Influence of the transparency of tunnel barriers in Nb/Al2O3/Al/Al2O3/Nb junctions on transport properties

The transparency of the tunnel barriers in double-barrier junctions influences the critical current density and the form of the current–voltage characteristics (IVC). Moreover, the barrier asymmetry is an important parameter, which has to be controlled in the technological process. We have performed a systematic study of the influence of the barrier transparency on critical current, IC, and normal resistance, RN, by preparing SIS and SINIS junctions under identical technological conditions and comparing their transport properties. We have fabricated Nb/Al2O3/Nb and Nb/Al2O3/Al/Al2O3/Nb devices with different current densities using a conventional fabrication process, varying pressure and oxidation time. The thickness of the Al middle electrode in all Nb/Al2O3/Al/Al2O3/Nb junctions was 6 nm. Patterning of the multilayers was done using conventional photolithography and the selective niobium etching process.
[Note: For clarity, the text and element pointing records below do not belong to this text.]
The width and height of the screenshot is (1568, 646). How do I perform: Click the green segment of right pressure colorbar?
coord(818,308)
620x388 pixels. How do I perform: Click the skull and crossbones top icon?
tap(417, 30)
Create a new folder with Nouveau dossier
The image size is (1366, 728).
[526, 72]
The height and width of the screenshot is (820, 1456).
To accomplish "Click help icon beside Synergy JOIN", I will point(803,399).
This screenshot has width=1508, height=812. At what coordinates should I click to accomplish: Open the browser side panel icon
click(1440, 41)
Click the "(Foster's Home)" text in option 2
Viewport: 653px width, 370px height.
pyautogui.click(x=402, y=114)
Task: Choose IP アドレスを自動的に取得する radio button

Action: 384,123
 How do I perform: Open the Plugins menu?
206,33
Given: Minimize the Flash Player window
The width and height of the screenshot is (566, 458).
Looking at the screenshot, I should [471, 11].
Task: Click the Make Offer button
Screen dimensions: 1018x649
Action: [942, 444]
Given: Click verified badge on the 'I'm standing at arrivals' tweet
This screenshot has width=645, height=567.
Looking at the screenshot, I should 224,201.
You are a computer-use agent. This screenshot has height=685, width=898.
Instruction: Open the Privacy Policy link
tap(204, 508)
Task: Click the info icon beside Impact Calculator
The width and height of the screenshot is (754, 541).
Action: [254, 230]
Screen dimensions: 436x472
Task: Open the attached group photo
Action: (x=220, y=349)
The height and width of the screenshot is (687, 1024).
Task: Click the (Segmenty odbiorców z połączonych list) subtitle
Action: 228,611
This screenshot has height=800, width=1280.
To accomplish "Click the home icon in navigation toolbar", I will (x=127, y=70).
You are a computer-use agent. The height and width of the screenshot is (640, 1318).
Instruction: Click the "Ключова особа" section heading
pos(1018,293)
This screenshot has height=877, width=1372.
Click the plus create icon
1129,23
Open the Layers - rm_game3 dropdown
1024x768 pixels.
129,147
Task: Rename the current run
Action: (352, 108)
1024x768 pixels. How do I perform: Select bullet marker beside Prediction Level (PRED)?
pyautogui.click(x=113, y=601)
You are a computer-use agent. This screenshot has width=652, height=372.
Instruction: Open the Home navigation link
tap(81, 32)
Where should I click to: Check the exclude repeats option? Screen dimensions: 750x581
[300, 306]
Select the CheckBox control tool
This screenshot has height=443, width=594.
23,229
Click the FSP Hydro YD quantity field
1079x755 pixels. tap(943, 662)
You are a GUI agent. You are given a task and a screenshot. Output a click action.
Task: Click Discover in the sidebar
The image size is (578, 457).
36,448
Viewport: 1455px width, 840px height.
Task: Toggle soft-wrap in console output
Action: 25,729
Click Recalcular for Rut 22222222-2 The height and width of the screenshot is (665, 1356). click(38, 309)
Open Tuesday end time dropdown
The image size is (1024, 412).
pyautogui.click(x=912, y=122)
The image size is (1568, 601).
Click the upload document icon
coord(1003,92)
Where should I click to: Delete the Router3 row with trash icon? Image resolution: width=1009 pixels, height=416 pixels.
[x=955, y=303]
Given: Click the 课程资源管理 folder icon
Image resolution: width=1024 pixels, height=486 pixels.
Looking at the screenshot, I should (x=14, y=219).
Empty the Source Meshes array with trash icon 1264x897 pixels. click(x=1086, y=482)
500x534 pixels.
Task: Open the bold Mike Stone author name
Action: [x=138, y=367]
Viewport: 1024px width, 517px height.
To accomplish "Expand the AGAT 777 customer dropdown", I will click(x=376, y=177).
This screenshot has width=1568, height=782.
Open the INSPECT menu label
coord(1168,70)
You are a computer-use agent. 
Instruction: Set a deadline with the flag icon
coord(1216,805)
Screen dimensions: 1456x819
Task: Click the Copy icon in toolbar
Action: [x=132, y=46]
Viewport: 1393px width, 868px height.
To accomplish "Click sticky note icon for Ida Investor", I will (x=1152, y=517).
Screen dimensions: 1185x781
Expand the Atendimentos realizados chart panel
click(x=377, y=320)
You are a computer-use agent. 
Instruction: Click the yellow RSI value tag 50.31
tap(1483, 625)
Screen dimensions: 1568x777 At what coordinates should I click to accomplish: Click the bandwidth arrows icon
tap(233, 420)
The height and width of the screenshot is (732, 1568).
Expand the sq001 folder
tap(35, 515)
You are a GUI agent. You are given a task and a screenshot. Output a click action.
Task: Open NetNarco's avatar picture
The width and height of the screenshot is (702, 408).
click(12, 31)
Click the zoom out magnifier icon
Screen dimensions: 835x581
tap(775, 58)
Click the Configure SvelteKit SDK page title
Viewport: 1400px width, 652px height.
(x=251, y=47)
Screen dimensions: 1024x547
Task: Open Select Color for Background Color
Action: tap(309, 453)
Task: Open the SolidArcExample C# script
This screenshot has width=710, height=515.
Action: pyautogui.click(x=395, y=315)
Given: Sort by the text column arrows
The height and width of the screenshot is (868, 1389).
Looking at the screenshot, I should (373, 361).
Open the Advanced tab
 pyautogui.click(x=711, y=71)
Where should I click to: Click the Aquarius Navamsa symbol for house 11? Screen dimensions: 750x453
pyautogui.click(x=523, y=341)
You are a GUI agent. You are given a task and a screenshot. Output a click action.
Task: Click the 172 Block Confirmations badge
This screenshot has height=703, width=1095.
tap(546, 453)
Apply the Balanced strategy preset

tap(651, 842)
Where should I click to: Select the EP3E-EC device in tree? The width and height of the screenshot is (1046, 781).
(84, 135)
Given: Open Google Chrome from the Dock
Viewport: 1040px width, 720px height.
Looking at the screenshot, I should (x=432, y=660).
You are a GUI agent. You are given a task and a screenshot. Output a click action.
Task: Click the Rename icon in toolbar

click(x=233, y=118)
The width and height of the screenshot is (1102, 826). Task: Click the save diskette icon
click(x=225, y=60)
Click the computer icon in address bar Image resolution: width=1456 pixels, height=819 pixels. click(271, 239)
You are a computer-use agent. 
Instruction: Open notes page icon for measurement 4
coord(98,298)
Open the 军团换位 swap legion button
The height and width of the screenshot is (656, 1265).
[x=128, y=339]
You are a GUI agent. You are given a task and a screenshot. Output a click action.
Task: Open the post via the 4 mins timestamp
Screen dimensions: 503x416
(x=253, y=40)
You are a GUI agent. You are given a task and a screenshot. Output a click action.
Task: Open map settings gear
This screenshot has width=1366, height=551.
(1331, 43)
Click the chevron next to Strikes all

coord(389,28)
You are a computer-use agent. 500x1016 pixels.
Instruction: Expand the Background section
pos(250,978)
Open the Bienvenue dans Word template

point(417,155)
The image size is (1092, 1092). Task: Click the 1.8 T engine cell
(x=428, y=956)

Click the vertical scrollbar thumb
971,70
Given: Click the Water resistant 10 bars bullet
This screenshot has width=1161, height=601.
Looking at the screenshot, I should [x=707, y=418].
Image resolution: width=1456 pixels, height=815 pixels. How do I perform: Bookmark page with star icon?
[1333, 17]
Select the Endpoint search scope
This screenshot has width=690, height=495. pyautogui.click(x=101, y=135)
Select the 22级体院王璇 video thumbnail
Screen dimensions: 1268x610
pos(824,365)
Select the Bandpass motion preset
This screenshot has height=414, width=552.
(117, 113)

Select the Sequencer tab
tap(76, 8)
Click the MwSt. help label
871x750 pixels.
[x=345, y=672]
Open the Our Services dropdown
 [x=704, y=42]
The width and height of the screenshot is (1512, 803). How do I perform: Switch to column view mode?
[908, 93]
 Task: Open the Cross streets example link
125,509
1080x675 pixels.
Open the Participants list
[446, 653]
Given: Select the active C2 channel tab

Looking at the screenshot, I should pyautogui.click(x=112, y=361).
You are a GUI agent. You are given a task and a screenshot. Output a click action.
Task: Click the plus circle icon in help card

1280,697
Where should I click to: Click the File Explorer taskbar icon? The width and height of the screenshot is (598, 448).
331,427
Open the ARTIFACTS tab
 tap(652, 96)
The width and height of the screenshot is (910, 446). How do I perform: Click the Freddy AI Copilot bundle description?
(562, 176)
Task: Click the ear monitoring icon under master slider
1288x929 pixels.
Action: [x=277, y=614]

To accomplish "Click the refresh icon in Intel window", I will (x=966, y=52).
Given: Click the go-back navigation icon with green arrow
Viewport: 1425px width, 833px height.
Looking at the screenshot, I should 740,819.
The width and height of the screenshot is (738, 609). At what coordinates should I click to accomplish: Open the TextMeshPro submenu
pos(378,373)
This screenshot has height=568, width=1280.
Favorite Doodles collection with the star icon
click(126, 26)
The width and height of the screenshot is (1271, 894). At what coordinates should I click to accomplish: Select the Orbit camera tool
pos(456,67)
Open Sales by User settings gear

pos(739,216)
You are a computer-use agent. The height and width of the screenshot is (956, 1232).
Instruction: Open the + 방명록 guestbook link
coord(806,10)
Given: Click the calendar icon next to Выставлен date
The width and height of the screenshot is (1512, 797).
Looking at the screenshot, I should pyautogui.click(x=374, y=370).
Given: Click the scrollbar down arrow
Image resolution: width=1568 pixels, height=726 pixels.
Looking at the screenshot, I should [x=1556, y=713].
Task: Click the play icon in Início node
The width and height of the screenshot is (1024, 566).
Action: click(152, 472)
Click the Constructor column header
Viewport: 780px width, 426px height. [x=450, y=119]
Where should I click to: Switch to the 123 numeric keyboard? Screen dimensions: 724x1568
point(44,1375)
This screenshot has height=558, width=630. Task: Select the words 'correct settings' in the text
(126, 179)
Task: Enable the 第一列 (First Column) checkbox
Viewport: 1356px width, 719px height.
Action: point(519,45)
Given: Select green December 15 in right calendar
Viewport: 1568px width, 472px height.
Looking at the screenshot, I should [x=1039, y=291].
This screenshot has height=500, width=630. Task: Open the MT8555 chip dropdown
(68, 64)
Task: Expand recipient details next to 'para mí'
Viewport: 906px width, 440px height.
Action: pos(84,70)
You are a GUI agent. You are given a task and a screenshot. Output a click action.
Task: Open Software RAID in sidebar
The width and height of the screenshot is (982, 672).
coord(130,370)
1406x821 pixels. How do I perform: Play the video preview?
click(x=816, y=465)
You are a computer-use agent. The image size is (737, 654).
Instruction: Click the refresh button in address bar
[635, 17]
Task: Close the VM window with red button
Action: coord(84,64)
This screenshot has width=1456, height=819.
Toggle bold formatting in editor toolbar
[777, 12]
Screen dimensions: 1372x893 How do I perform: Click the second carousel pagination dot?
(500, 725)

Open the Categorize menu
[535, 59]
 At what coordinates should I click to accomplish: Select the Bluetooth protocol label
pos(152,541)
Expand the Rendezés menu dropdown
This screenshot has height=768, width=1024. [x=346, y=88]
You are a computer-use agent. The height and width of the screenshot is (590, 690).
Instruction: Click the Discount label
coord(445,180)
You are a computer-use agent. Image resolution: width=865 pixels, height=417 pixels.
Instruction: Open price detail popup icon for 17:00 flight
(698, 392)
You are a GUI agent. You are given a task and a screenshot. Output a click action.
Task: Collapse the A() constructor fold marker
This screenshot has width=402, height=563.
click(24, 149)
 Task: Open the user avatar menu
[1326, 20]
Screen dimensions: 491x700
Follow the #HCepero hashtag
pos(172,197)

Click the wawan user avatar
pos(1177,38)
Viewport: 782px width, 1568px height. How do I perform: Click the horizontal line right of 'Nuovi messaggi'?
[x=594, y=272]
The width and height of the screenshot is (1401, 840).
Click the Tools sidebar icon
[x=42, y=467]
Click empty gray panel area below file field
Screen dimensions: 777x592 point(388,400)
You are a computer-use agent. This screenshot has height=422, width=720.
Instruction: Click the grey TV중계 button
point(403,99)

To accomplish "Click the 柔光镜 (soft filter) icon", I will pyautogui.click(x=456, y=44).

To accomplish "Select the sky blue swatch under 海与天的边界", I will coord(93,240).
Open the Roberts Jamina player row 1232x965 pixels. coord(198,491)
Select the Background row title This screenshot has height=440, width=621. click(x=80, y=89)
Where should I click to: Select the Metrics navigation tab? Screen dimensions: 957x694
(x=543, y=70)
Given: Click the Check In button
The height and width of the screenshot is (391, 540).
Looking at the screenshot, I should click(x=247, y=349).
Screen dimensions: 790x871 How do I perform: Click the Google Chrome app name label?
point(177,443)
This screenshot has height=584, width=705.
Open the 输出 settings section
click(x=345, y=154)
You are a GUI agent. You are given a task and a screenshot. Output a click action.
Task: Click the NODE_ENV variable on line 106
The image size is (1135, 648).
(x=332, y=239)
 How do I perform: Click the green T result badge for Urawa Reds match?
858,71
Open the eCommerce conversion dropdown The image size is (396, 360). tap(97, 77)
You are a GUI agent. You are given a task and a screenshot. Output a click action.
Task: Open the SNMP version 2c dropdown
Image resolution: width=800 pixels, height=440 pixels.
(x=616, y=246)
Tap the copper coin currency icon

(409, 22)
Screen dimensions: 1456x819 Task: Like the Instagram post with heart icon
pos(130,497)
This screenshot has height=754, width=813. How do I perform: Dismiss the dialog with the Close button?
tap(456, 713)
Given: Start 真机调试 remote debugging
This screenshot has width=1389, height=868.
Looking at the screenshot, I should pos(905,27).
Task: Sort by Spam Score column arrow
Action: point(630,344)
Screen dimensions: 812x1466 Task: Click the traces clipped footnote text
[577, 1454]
The current density of SIS junctions was changed in the range from 0.5 to 10 kA/cm2. At the same conditions the current density of SINIS devices revealed 1–100 A/cm2 with non-hysteretic IVC and characteristic voltages, ICRN, of up to 200 μV. By comparing the experimental and theoretical temperature dependence of the ICRN product we estimated the barrier transparency and its asymmetry. The comparison shows a good agreement of experimental data with the theoretical model of tunneling through double-barrier structures in the dirty limit and provides the effective barrier transparency parameter γeff≈300. A theoretical framework is developed to study the influence of the barrier asymmetry on the current–phase relationship and it is proposed to determine the asymmetry parameter by measuring the critical current suppression as function of applied microwave power. The theoretical approach to determine the non-stationary properties of double-barrier junctions in the adiabatic regime is formulated and the results of calculations of the I–V characteristics are given in relevant limits. The existence and the magnitude of a current deficit are predicted as function of the barrier asymmetry.